Collected data entries:
====================

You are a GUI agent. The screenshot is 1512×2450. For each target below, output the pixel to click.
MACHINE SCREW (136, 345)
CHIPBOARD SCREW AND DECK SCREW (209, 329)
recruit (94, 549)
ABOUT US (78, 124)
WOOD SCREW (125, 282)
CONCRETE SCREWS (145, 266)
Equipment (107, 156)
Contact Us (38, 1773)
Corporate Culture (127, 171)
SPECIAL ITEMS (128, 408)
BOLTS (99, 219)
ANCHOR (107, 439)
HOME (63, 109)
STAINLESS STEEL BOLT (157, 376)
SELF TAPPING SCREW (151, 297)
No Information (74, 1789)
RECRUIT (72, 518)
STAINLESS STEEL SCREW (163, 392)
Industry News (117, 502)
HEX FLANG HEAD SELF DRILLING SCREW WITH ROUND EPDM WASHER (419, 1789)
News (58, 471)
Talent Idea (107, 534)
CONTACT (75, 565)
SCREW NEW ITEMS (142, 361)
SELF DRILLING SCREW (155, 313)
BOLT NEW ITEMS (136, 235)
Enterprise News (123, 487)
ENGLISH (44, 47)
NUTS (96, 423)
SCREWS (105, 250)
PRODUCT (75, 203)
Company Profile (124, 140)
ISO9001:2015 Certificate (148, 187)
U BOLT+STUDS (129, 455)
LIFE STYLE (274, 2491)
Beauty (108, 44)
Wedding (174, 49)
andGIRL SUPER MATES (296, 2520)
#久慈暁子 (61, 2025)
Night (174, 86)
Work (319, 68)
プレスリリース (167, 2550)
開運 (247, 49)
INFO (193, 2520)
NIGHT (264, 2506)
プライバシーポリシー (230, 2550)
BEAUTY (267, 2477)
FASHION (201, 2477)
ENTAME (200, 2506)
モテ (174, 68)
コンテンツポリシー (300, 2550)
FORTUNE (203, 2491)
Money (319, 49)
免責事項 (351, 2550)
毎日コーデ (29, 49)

====================

• **WHAT IS EXPECTED**:
From the data above, copy each line with the string "STEEL" in it.

• **RESPONSE TO THE EXERCISE**:
STAINLESS STEEL BOLT (157, 376)
STAINLESS STEEL SCREW (163, 392)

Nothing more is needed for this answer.